Monday, November 14, 2011

Linux lseek scalability

I don't normally follow Linux kernel development, but I was pleased to hear (via Andres Freund) that the Linux kernel developers have committed a series of patches by Andi Kleen to reduce locking around the lseek() system call.  As I blogged about back in August, PostgreSQL calls lseek quite frequently (to determine the file length, not to actually move the file pointer), and due to the performance enhancements in 9.2devel, it's now much easier to hit the contention problems that can be caused by frequently acquiring and releasing the inode mutex.  But it looks like this should be fixed in Linux 3.2, which is now at rc1, and therefore on track to be released well before PostgreSQL 9.2.

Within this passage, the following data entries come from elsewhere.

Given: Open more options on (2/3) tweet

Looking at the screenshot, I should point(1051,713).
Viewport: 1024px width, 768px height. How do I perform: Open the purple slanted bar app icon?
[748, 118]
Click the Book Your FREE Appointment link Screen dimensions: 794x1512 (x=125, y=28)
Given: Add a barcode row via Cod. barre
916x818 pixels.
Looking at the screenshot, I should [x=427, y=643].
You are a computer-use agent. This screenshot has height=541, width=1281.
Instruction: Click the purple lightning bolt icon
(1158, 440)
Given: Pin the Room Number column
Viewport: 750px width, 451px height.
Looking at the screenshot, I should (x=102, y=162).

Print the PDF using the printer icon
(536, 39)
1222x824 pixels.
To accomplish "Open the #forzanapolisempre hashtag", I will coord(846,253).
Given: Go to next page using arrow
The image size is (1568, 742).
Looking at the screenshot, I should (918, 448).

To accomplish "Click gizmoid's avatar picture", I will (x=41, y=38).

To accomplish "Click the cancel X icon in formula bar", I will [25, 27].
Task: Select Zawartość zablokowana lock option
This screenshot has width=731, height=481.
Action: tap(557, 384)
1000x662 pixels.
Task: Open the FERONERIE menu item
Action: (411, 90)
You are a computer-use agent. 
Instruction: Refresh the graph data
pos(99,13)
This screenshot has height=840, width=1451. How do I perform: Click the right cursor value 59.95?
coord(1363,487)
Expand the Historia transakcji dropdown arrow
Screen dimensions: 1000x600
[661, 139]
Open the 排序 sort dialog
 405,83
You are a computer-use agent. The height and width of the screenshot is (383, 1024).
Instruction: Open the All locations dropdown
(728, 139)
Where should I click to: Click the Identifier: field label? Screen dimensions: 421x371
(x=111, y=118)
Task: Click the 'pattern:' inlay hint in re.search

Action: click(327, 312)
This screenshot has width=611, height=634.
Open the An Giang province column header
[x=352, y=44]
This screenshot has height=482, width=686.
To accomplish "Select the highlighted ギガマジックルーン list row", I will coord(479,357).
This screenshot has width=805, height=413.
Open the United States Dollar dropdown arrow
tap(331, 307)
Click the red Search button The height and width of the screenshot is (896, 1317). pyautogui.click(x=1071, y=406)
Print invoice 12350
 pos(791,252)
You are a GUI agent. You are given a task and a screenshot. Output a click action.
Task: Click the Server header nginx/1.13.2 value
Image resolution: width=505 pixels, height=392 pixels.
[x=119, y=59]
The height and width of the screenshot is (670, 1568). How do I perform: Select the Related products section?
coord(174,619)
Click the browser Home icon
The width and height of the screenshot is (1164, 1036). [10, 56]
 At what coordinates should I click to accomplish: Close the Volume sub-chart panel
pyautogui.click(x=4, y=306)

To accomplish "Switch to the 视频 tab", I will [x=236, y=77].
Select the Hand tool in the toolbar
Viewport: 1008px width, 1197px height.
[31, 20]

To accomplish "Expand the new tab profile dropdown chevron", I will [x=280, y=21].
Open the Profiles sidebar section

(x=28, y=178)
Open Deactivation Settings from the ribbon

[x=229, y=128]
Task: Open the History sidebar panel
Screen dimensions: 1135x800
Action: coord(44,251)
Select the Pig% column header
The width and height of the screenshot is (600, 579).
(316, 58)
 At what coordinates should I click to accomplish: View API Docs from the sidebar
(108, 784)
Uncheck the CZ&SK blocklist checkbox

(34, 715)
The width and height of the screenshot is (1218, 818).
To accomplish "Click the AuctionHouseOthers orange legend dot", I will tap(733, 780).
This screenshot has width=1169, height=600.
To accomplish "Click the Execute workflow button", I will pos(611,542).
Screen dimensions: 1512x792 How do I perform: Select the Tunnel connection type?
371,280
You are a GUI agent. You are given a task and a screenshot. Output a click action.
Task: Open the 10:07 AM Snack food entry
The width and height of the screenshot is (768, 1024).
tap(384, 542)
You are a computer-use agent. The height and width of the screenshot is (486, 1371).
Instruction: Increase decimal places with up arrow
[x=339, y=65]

Meanwhile, we're gearing up for CommitFest #3.  Interesting stuff in this CommitFest includes Álvaro Herrera's work on reducing foreign key lock strength and a PostgreSQL foreign data wrapper (pgsql_fdw) by Hanada Shigeru.  Reviewers are needed, for those and many other patches!

4 comments:

maxim said...

I do have one question not related to this post: Will PostgreSQL 9.2 be ready before 2012-05-08 which is official release date of fedora 17??? Just asking. I didn't want to ask in mailing lists.

Andreas Karlsson said...

@maxmim: Probably not. If we look at the length of the development cycles of 9.0 and 9.1 it will be out some time late summer or early autumn.

Chris Mellish said...

I'm sure the reasoning is sound but is there any reason why stat, fstat and/or lstat aren't being used to get file length information? Do they carry extra overhead that the seek calls don't?

Robert Haas said...

I did test fstat(). At very high client counts, fstat() was a huge win because it doesn't lock the inode mutex, even in existing Linux releases. However, under ordinary circumstances, it's noticeably slower than lseek, probably because it copies more data from kernel space to user space. So if we went with fstat() it would really be just a hack to work around a kernel issue that only exists on Linux and only people with very large machines will notice, at the expense of everyone else.